# Provided records:
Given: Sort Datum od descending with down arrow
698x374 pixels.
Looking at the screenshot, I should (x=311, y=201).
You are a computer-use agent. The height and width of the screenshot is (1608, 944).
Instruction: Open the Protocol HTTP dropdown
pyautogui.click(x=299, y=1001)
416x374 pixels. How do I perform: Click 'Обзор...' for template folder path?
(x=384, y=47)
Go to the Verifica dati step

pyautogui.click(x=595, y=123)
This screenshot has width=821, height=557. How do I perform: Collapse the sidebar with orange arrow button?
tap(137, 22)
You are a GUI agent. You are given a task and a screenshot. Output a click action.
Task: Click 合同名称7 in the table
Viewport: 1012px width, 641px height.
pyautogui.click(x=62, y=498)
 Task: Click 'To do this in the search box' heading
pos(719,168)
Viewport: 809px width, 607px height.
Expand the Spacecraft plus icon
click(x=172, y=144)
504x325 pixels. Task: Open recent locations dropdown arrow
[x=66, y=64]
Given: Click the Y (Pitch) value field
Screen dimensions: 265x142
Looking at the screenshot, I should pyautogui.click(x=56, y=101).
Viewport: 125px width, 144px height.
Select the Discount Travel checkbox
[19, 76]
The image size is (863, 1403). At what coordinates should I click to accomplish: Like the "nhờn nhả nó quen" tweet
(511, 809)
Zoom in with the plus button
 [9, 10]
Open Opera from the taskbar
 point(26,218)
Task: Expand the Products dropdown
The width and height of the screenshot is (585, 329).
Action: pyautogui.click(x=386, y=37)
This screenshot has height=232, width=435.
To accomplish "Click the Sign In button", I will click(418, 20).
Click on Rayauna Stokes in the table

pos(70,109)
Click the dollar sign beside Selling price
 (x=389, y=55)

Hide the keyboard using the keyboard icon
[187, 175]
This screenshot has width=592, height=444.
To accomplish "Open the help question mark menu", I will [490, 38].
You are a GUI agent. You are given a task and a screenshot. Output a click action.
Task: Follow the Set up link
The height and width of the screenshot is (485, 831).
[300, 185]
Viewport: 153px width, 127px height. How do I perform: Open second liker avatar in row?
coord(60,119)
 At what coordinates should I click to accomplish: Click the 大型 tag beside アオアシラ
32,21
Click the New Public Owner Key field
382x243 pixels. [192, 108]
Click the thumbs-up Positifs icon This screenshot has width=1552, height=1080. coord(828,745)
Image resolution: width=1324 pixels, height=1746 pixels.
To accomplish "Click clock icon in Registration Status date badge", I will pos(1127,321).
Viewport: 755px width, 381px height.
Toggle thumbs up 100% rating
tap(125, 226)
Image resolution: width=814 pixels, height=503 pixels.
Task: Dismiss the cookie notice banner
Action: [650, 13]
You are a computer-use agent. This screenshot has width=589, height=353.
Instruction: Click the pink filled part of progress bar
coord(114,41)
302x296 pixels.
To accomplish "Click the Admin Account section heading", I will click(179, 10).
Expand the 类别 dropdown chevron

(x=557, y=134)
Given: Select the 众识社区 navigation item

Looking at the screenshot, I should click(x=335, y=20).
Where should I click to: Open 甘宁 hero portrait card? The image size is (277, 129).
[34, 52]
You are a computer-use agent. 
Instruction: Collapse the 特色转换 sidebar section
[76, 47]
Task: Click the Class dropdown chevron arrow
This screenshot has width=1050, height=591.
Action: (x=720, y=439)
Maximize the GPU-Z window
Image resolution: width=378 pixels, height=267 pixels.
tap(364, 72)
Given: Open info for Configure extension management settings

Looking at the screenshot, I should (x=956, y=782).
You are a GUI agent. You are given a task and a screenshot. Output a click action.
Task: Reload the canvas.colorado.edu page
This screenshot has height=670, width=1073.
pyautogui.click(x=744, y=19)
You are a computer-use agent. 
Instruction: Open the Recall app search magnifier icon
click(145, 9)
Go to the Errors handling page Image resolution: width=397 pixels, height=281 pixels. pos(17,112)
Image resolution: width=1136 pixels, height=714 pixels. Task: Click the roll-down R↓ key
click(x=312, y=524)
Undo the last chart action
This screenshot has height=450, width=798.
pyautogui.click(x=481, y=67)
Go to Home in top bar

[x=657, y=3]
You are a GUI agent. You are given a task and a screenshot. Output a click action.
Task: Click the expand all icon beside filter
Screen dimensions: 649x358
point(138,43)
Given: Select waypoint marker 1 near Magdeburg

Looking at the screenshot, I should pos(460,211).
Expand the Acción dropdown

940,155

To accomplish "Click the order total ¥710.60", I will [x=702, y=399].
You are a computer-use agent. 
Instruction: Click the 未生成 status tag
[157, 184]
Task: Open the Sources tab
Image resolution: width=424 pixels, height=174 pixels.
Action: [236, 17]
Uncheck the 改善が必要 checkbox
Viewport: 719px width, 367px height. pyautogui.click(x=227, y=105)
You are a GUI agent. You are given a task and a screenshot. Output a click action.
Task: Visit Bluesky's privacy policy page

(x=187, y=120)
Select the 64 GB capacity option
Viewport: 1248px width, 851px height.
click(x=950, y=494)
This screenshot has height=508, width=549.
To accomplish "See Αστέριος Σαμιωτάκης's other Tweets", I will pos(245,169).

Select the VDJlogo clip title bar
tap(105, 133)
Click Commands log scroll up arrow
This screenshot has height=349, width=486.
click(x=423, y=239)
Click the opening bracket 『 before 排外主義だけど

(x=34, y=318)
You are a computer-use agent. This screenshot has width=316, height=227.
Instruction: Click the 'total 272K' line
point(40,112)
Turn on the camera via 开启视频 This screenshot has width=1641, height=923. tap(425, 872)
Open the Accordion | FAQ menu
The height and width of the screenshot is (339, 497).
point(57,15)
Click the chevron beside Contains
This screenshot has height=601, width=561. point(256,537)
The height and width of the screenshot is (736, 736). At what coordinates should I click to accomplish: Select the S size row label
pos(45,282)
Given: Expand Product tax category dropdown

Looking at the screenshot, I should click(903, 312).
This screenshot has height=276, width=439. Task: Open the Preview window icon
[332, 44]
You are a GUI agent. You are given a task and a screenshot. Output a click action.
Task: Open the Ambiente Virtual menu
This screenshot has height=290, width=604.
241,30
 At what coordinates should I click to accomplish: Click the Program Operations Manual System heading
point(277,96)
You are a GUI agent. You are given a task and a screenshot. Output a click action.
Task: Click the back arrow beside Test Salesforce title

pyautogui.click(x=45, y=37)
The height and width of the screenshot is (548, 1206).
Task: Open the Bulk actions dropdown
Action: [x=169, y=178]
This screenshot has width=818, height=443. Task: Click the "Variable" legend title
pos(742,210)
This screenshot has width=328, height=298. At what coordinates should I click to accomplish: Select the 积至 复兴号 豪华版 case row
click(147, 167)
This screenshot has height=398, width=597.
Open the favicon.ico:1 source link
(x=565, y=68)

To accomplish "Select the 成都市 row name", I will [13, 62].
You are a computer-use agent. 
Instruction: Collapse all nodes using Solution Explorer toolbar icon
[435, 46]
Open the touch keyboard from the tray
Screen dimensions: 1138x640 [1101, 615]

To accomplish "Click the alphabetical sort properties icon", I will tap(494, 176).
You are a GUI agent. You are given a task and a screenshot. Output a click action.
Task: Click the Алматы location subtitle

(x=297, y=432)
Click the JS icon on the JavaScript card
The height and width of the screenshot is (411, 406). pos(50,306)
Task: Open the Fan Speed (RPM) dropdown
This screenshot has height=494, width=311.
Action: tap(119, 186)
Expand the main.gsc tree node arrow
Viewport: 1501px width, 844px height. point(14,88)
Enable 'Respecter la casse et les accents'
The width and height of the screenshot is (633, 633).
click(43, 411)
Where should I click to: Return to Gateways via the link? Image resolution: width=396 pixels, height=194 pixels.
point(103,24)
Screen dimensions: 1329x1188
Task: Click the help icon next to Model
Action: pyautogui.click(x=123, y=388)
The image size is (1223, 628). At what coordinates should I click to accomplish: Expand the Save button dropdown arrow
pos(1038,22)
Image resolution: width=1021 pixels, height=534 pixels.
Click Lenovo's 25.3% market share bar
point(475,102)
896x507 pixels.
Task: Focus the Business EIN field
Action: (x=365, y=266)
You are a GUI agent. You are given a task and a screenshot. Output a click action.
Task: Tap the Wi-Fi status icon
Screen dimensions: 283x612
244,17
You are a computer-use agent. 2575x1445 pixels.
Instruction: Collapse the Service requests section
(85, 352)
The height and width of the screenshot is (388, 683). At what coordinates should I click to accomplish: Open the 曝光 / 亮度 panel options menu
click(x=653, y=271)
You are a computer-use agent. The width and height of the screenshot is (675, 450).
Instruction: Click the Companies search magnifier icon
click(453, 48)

# Task statement:
Reproduce verbatim the rows from the line containing "Click the JS icon on the JavaScript card" through the line containing "Action: (x=365, y=266)", including both of those lines.

# Answer below:
Click the JS icon on the JavaScript card
The height and width of the screenshot is (411, 406). pos(50,306)
Task: Open the Fan Speed (RPM) dropdown
This screenshot has height=494, width=311.
Action: tap(119, 186)
Expand the main.gsc tree node arrow
Viewport: 1501px width, 844px height. point(14,88)
Enable 'Respecter la casse et les accents'
The width and height of the screenshot is (633, 633).
click(43, 411)
Where should I click to: Return to Gateways via the link? Image resolution: width=396 pixels, height=194 pixels.
point(103,24)
Screen dimensions: 1329x1188
Task: Click the help icon next to Model
Action: pyautogui.click(x=123, y=388)
The image size is (1223, 628). At what coordinates should I click to accomplish: Expand the Save button dropdown arrow
pos(1038,22)
Image resolution: width=1021 pixels, height=534 pixels.
Click Lenovo's 25.3% market share bar
point(475,102)
896x507 pixels.
Task: Focus the Business EIN field
Action: (x=365, y=266)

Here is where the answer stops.